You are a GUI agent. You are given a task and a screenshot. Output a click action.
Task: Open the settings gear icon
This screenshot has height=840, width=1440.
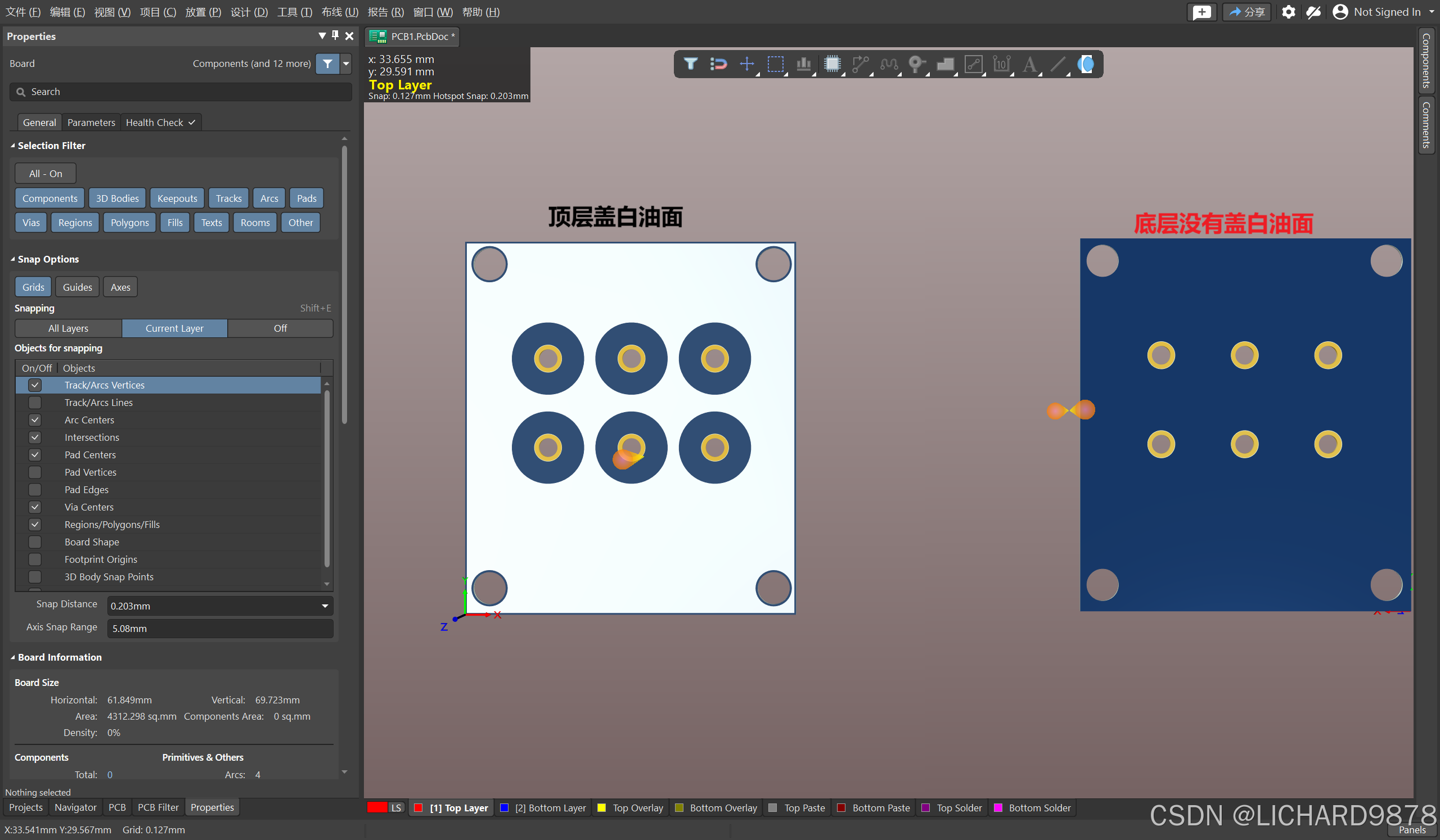coord(1288,12)

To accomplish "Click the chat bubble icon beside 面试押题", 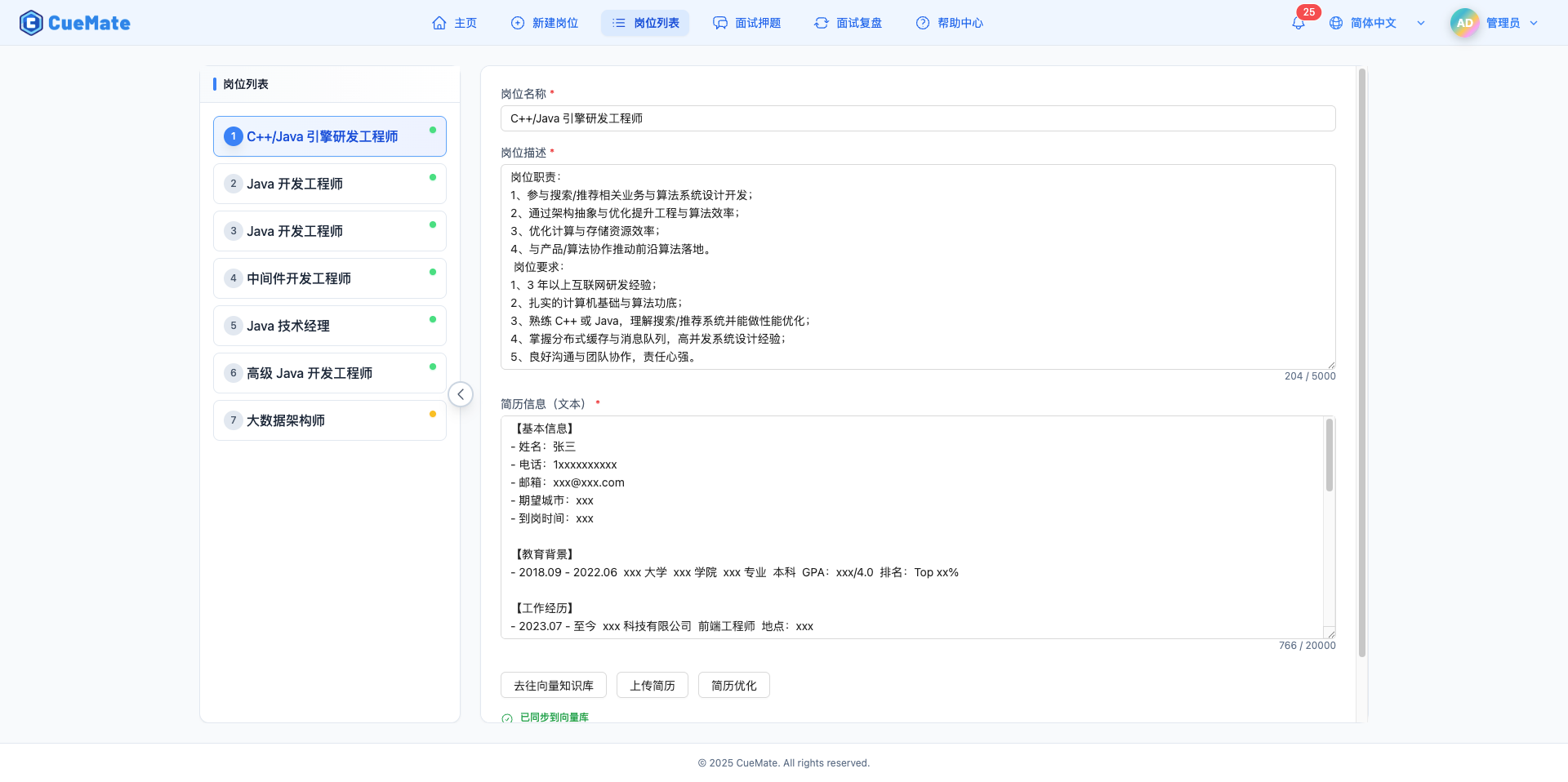I will pos(719,23).
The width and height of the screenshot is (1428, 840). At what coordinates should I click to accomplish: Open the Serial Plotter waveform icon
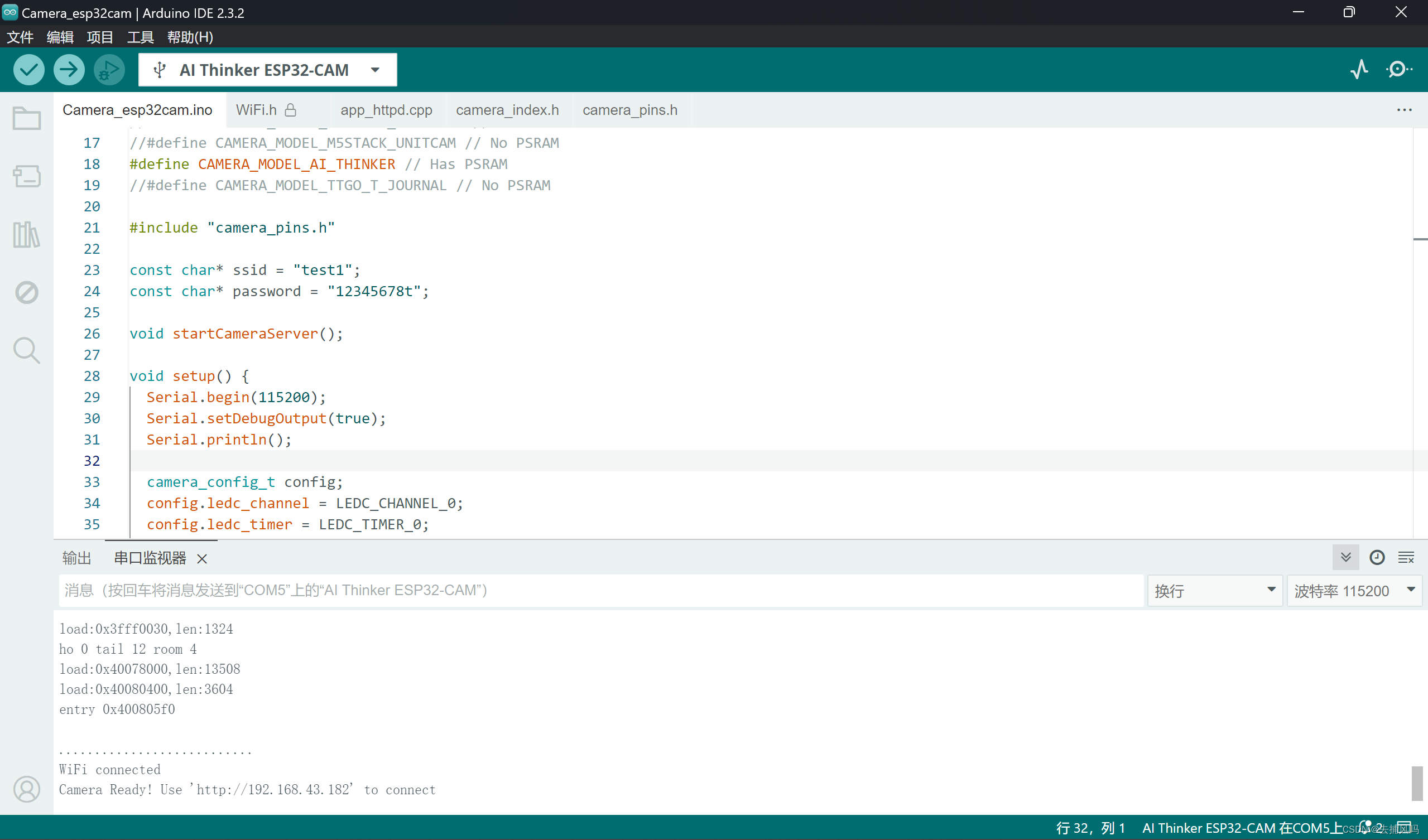click(1359, 70)
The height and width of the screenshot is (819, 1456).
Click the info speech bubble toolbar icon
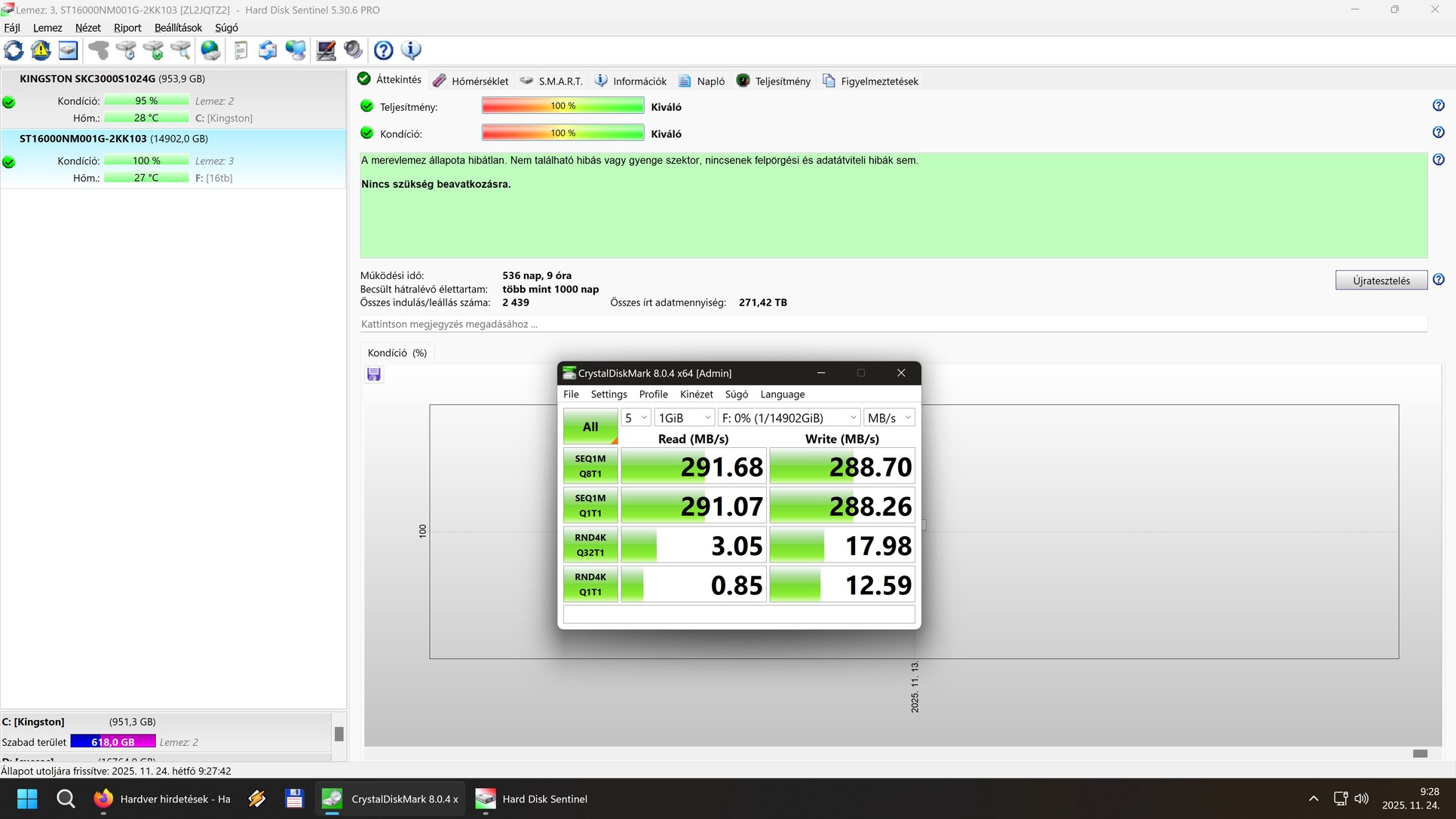tap(411, 51)
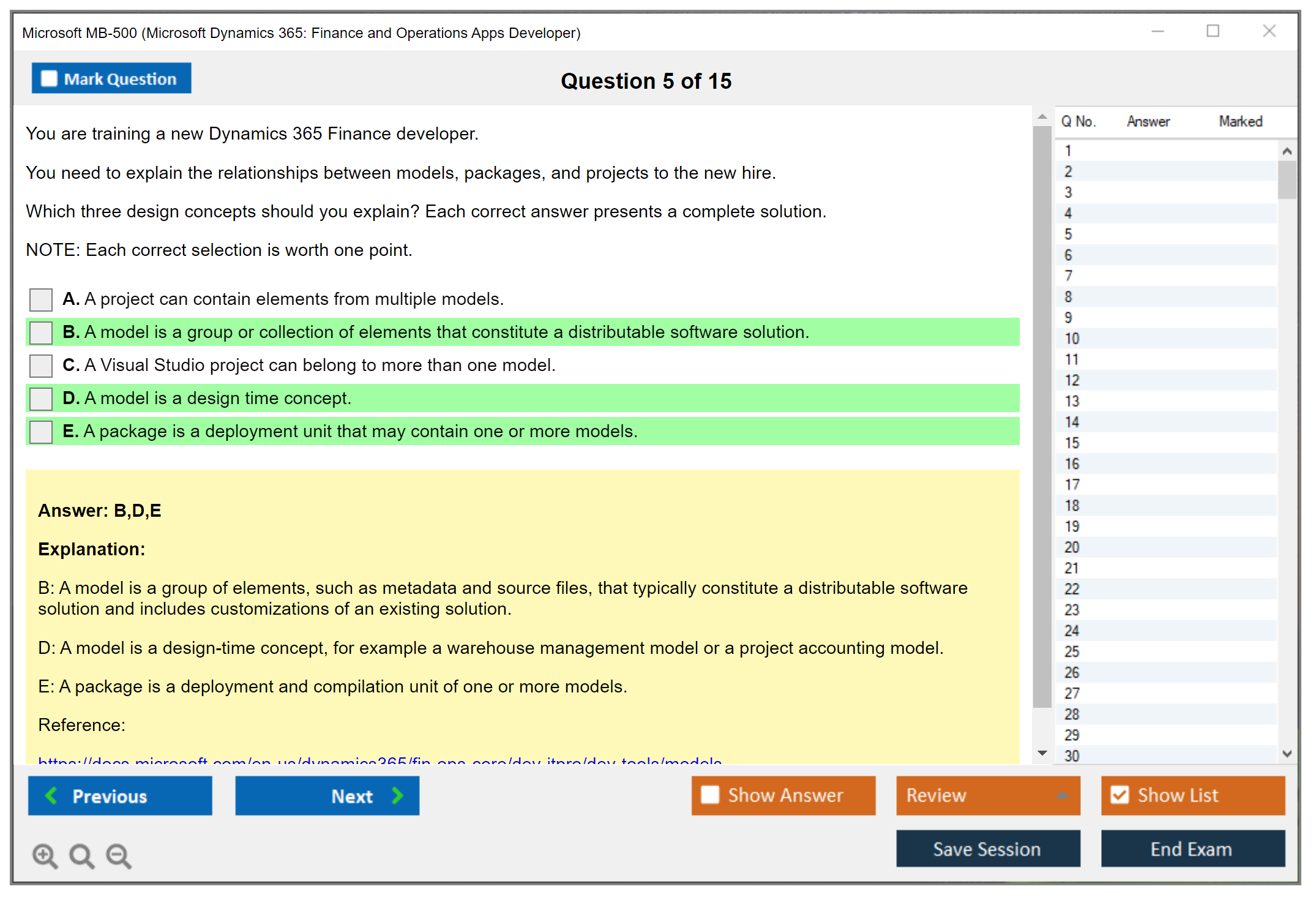
Task: Click the green right arrow on Next
Action: [397, 795]
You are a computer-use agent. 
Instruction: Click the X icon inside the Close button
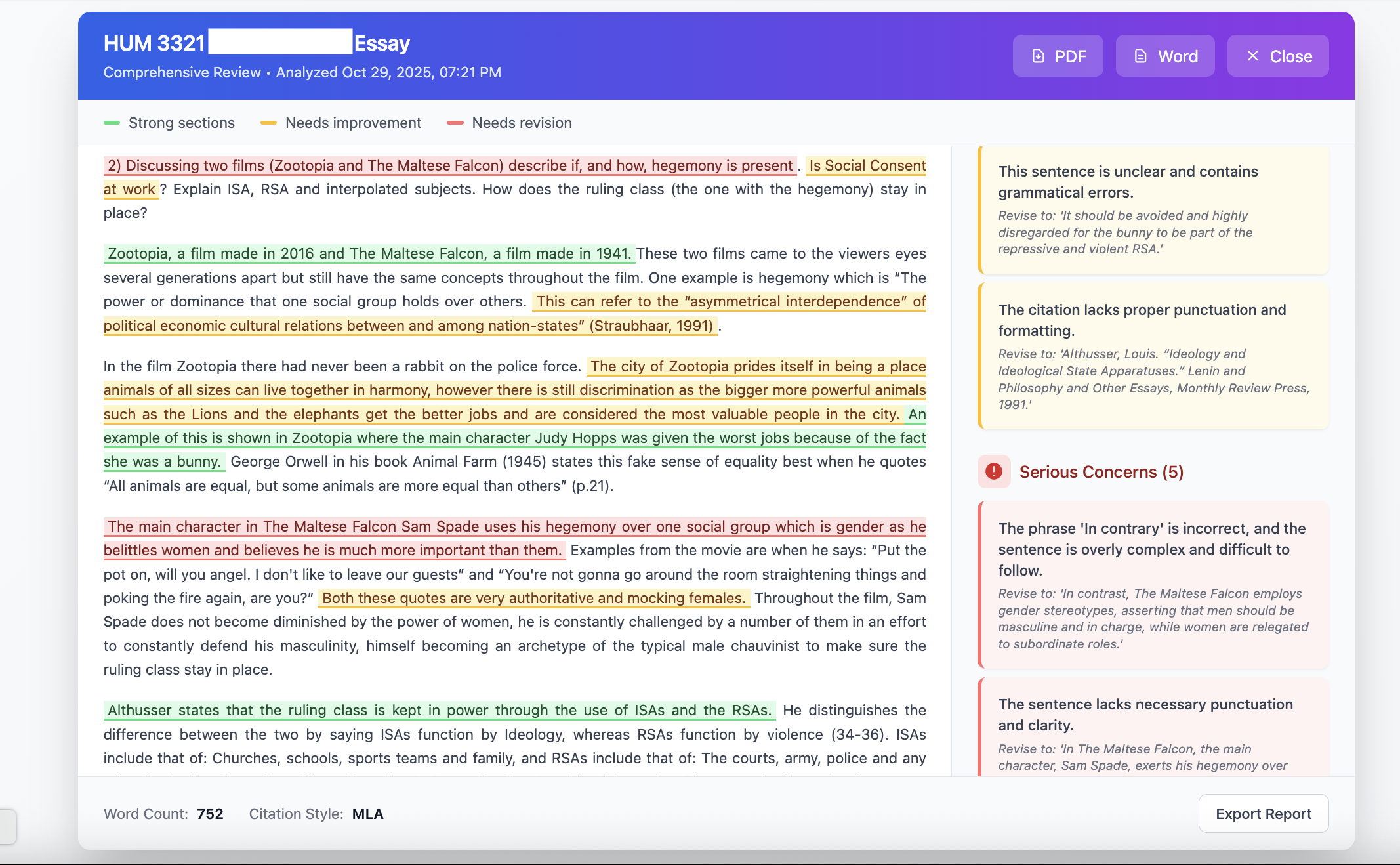click(1252, 56)
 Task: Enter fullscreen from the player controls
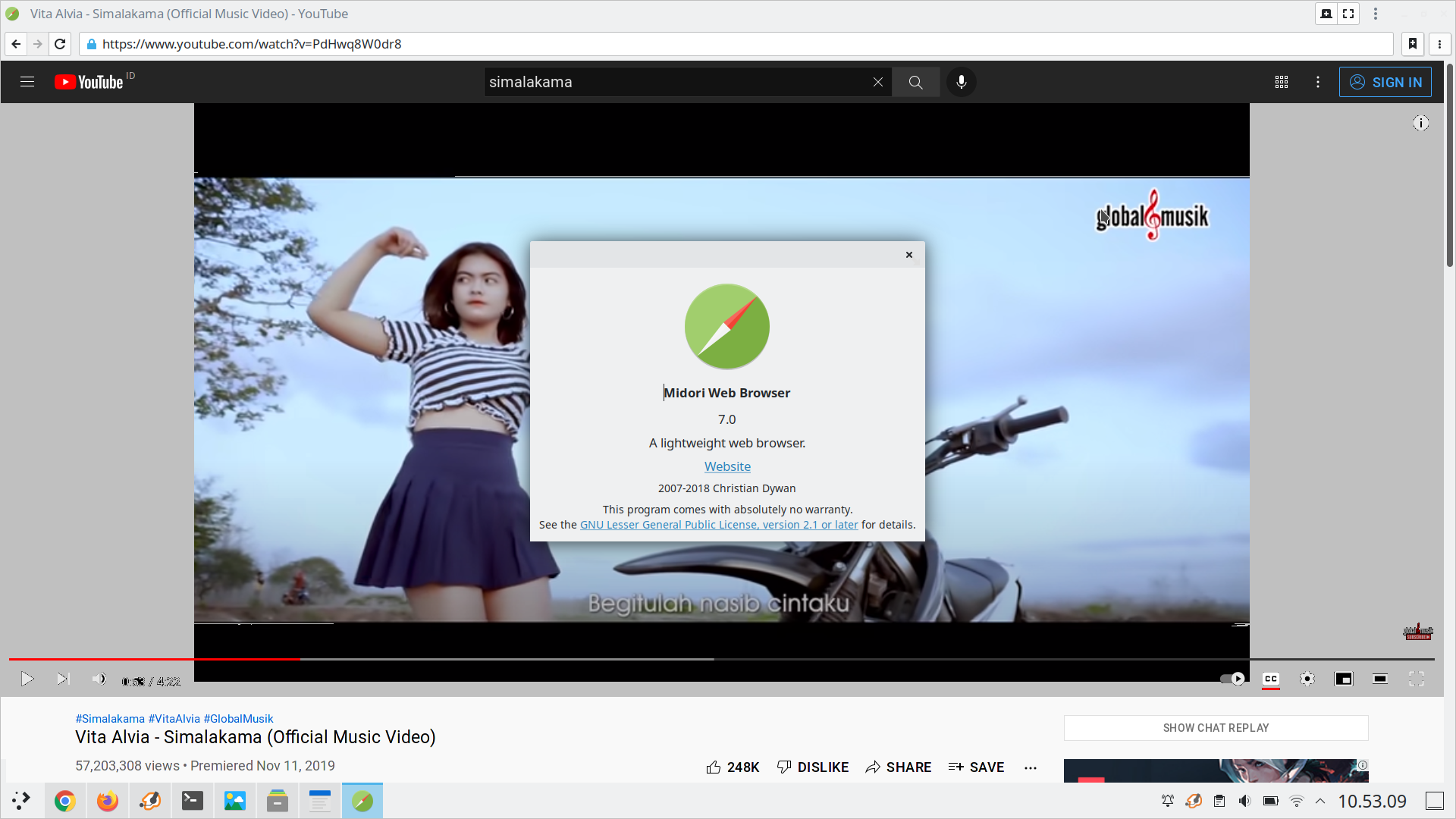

**********

*PROMPT*
Copy out every line from the material above in which the word "agent" appears.

*YOUR SOLUTION*
You are a GUI agent. You are given a task and a screenshot. Output a click action.
You are a computer-use agent. 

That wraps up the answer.